- 12.02.2010
Tester defends vote against earmark ban
Lee State Bureau
HELENA — Sen. Jon Tester, D-Mont., on Thursday defended his vote this week against banning earmarks, warning that it would be bad for Montana and have little effect on the federal debt.
“The earmark ban would not save any money,” Tester said in an interview. “Money just gets shifted over to the administration. It takes power from the legislative branch over to the executive branch.”
An attempt to ban earmarks failed in the Senate on Tuesday on a 39-56 vote, with Tester and fellow Democratic Sen. Max Baucus opposing it.
The state's lone congressman, Republican Rep. Denny Rehberg, has been a strong supporter of the ban this year. Rehberg called it “disappointing, but not surprising” that the Senate voted to “continue business as usual in Washington.”
Earmarks are amendments to the federal budget that members of Congress carve out to direct funds to specific local projects, usually in their states.
Critics say the money saved by banning them could be used to reduce the federal debt. Tester said the size of the federal budget will remain exactly the same.
“If you turn it over to the executive branch, the Obama administration, you've got bureaucrats who have probably never been to Montana deciding where to spend the money,” Tester said.
Tester said he has gone to see nearly every project for which he's sought earmarks and can defend them.
Earmarks today are public and transparent, unlike the notorious Bridge to Nowhere, the controversial earmarked project for Alaska that became an issue in the 2008 presidential campaign, Tester said. They also are subject to scrutiny by fellow senators and the public, he said.
“If they don't stand the scrutiny on the floor of the Senate after I've made my case, that's OK,” he said.
Banning earmarks would hurt rural Montana, Tester said. He cited earmarks that are funding the not-yet-completed north-central and northeastern Montana water projects that bring clean water to communities in those areas.
Earmarks have funded water and water treatment projects in Helena, Bozeman, Butte and Missoula and in other Montana cities and towns, the senator said.
Helena will benefit from the Custer Avenue Interchange funded by earmarks, Tester said, while Billings has seen the benefit of earmarks that helped pay for improvements to Shiloh Road and Bench Boulevard.
“For federal resources, a project like the new Shiloh Road in Billings would have a tough time competing with the potholes that need to be filled on the New Jersey Turnpike,” he said.
Tester said earmarks have helped to fund economic development across Montana, such as FLIR Systems, a Bozeman company that has doubled its Montana workforce in three years, primarily because of military research and development earmarks.
When the new Congress convenes in January, Tester said, all earmarks may be at risk.
The House, which will turn Republican, may ban earmarks, while the Senate, where Democrats will have a smaller majority, may be under pressure to do the same.
“I think it could be very negative for Montana,” he said, adding that it would increase the potential for backroom deal making.
Asked about President Barack Obama's backing of the earmark ban, Tester said, “If I was the president, I'd support the ban, too.
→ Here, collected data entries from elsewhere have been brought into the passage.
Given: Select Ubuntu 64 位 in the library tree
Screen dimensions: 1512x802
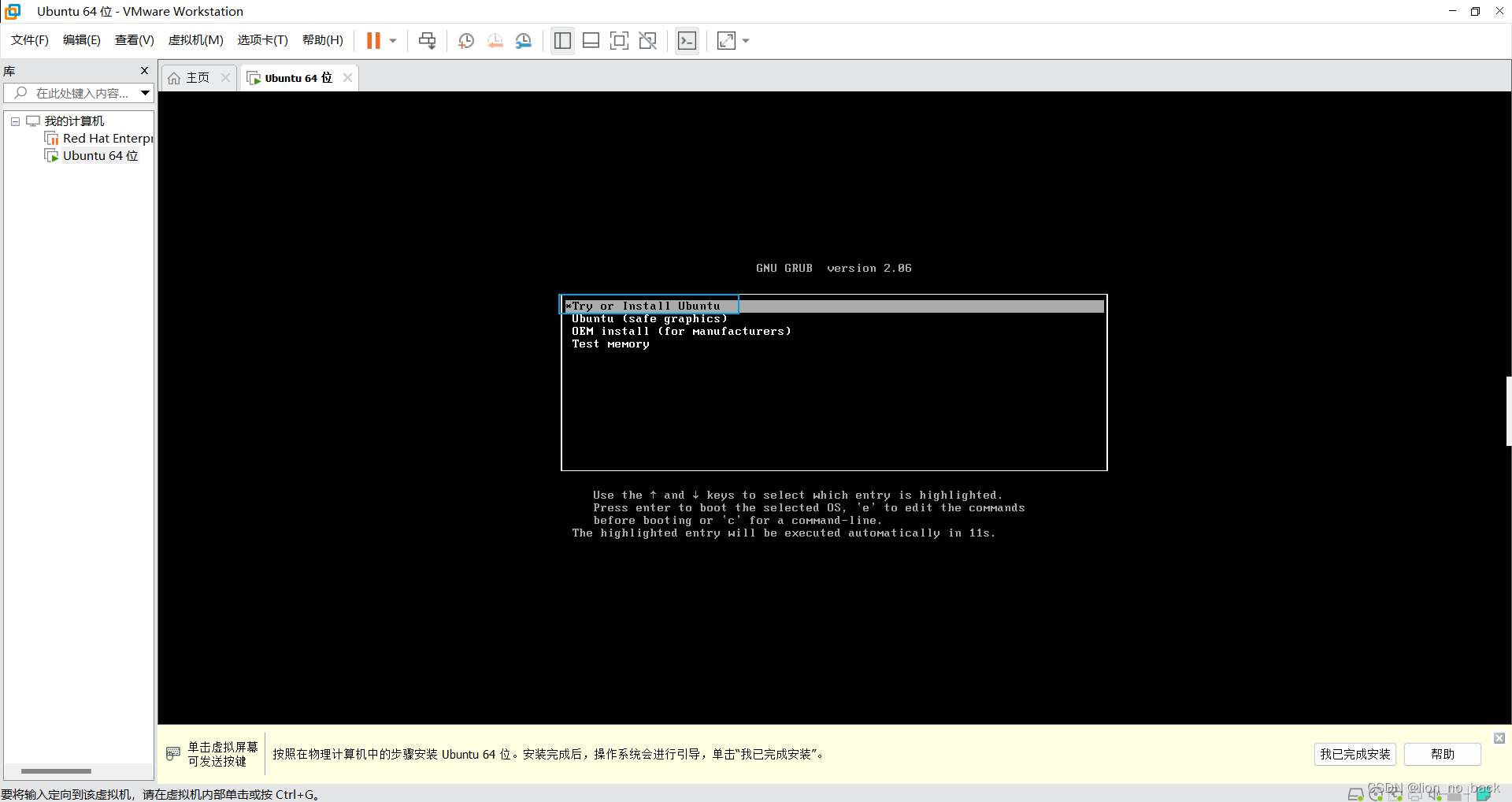Looking at the screenshot, I should click(99, 155).
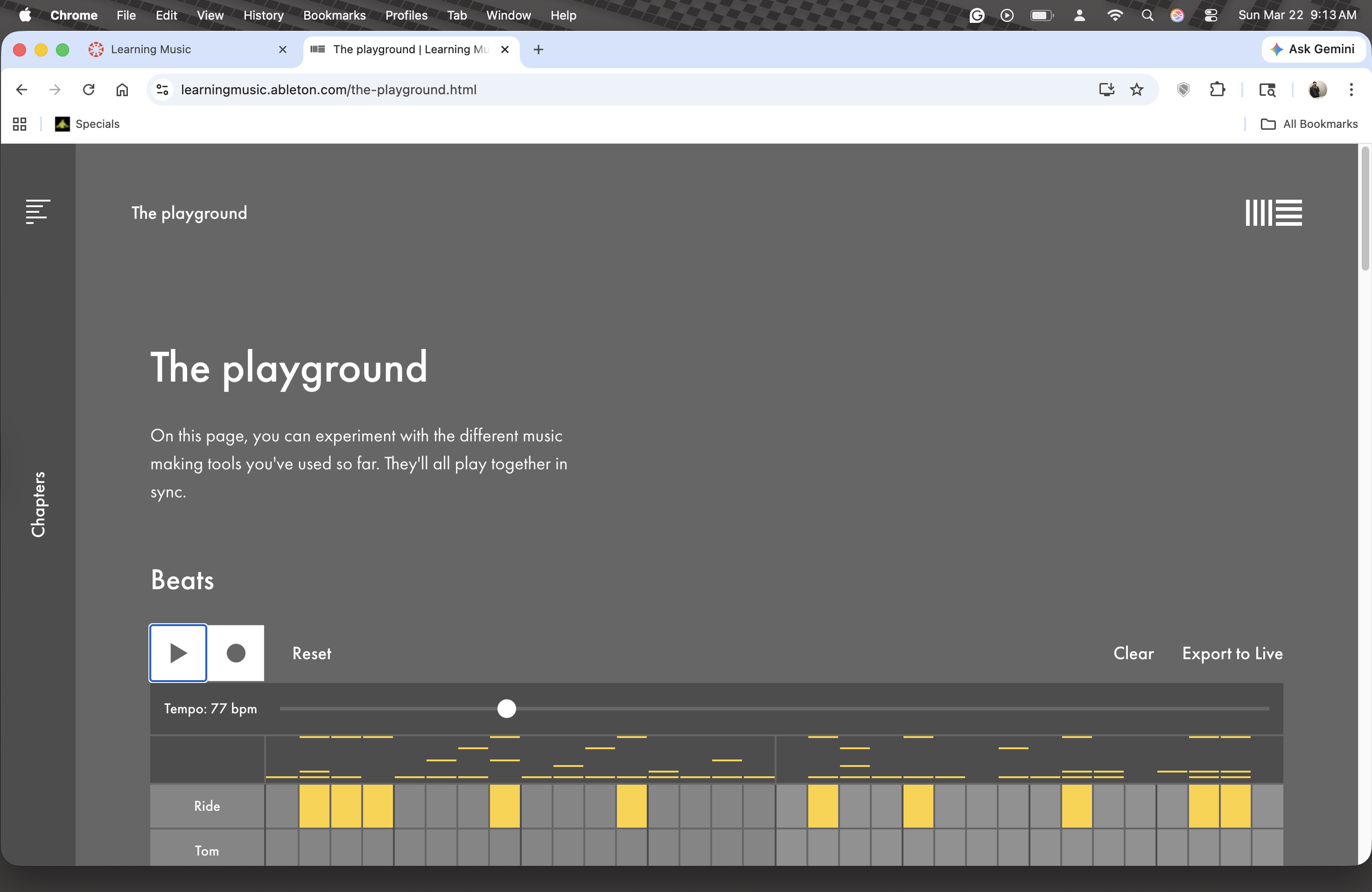This screenshot has width=1372, height=892.
Task: Open the Chrome extensions puzzle icon
Action: (x=1216, y=90)
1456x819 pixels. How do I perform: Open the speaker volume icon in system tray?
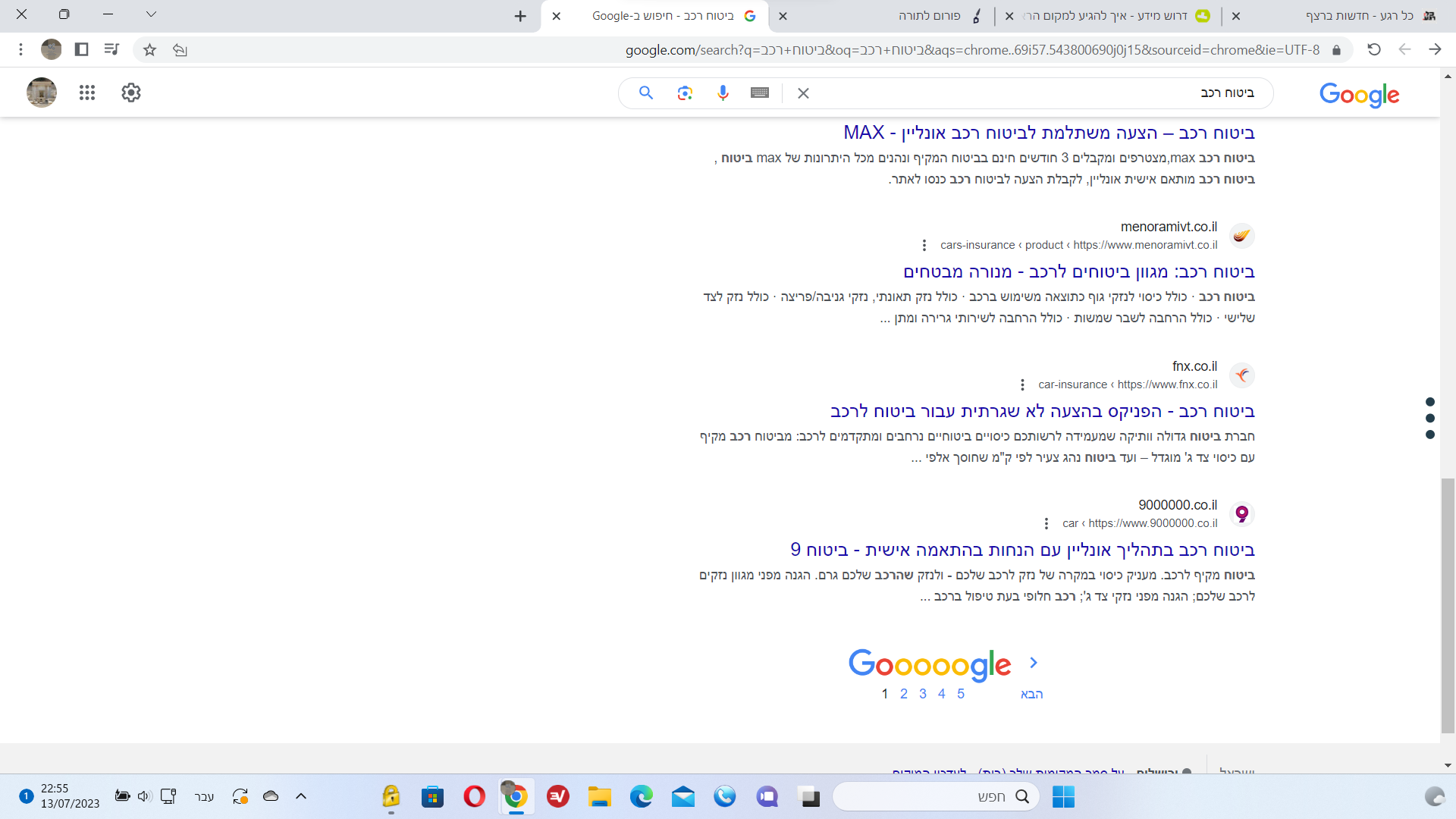pos(143,796)
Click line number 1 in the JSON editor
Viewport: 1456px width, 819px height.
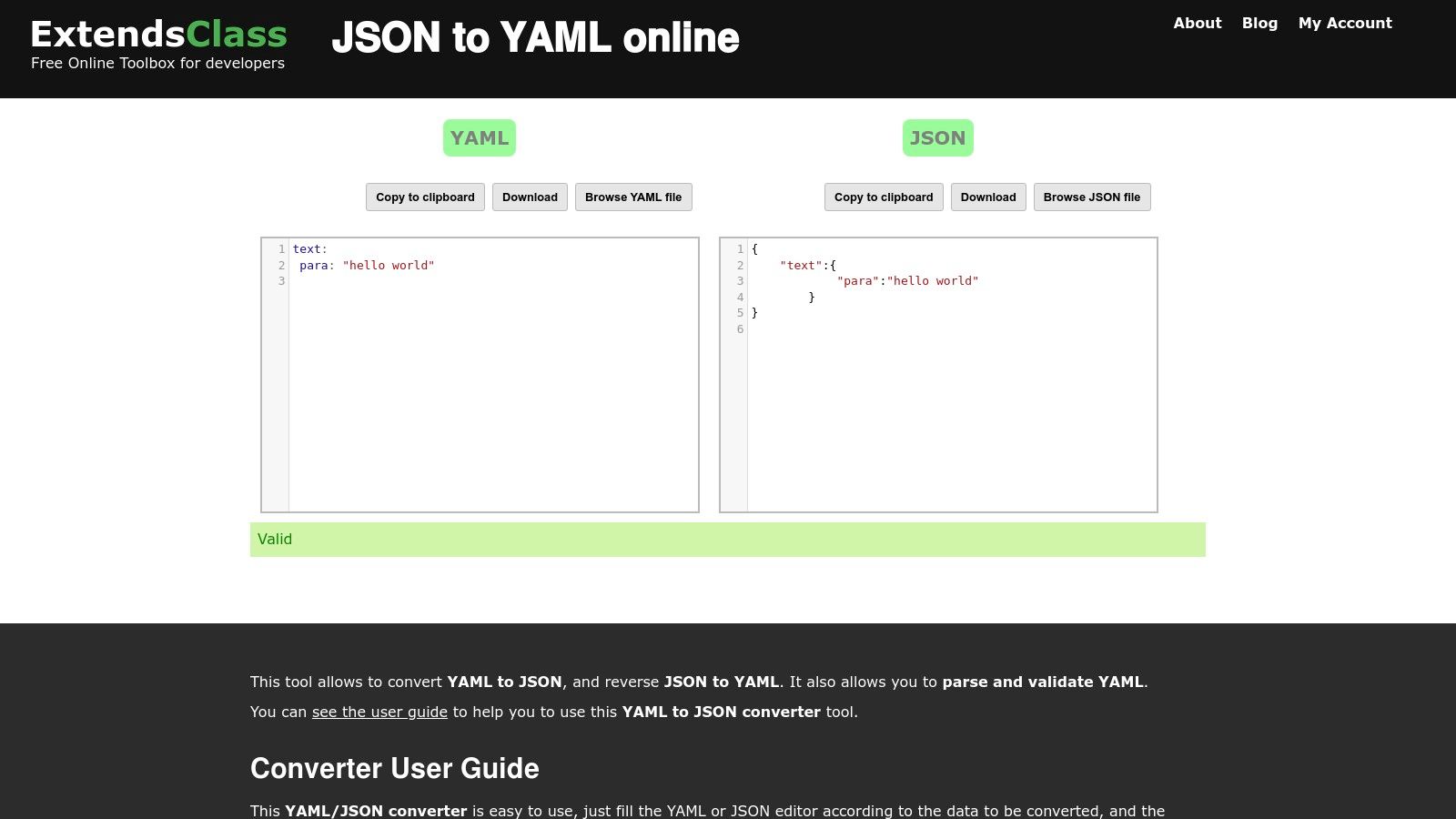pyautogui.click(x=738, y=248)
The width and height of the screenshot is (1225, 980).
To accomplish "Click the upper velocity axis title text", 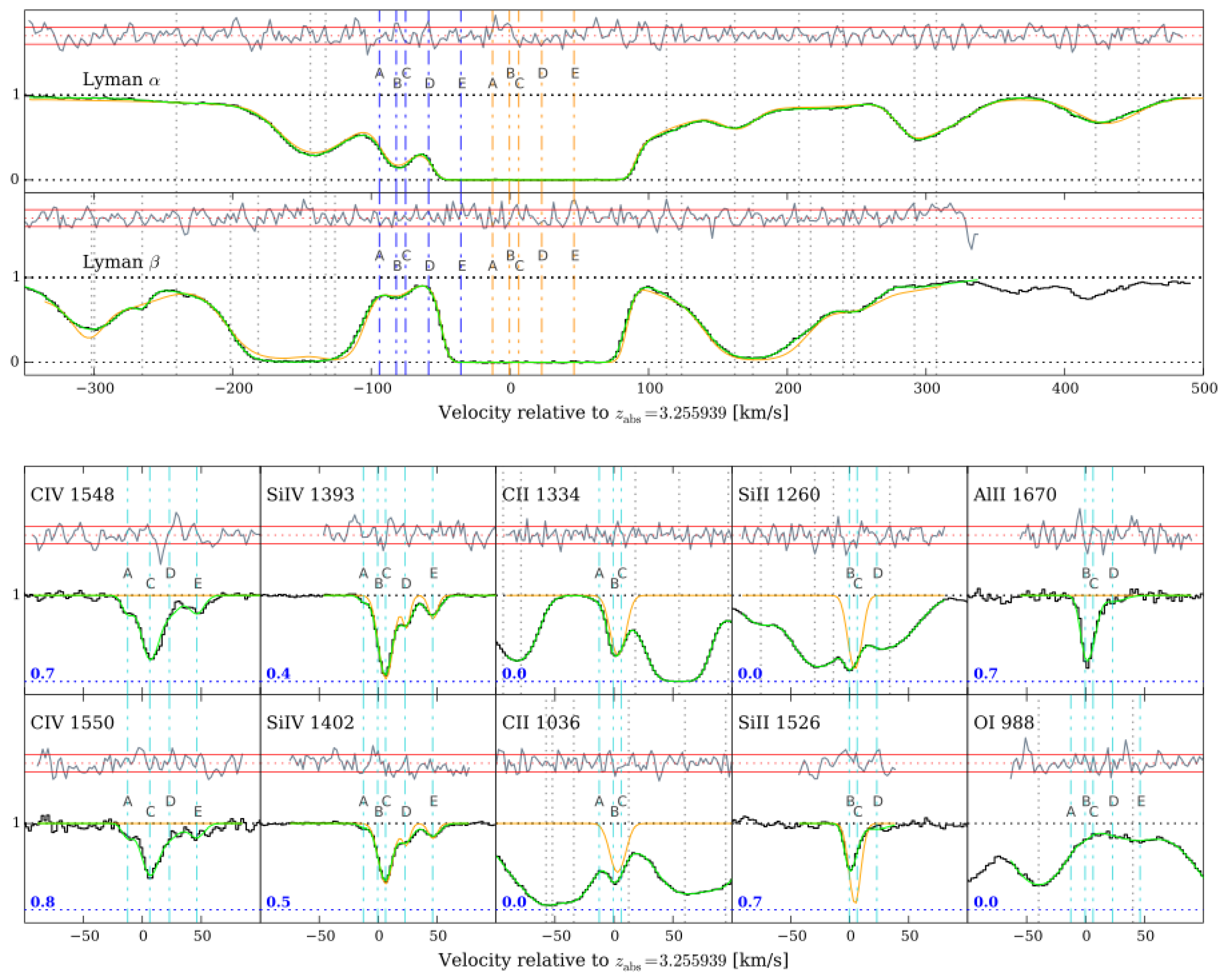I will click(x=613, y=412).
That gives him the entire jurisdiction. His budget has thousands of earmarks.”
Tester said he is focusing on other ways to cut spending and personally cut $6 billion from the federal unemployment insurance law earlier this year.
He said he has voted twice against his own pay raise and will continue to do so.
“I was the only member of my party to vote against both bailouts of Wall Street and the U.S. auto industry,” he said in an accompanying statement.
“I'm willing to put all options to cut spending on the table, not political stunts.”